*** EXERCISE DATA ***

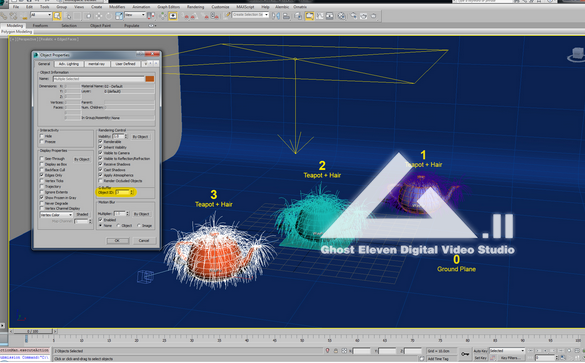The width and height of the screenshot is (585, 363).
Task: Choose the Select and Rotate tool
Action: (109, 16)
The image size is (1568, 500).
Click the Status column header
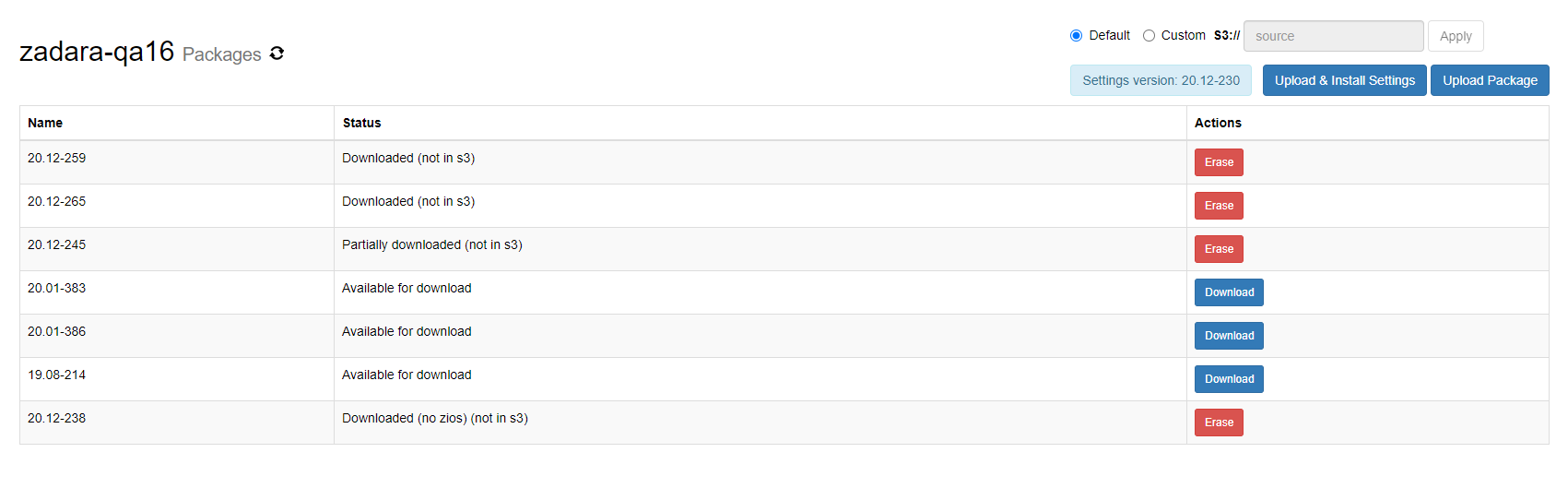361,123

***
*** EXERCISE DATA ***

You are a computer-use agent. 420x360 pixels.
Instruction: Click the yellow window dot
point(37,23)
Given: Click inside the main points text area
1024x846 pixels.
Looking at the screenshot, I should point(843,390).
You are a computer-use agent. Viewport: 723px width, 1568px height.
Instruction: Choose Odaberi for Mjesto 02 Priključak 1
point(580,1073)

***

INSTRUCTIONS FOR THE TASK :: Search the entries for the string "computer" and copy each line where it occurs.

YOUR SOLUTION ::
You are a computer-use agent. 420x360 pixels.
You are a computer-use agent. Viewport: 723px width, 1568px height.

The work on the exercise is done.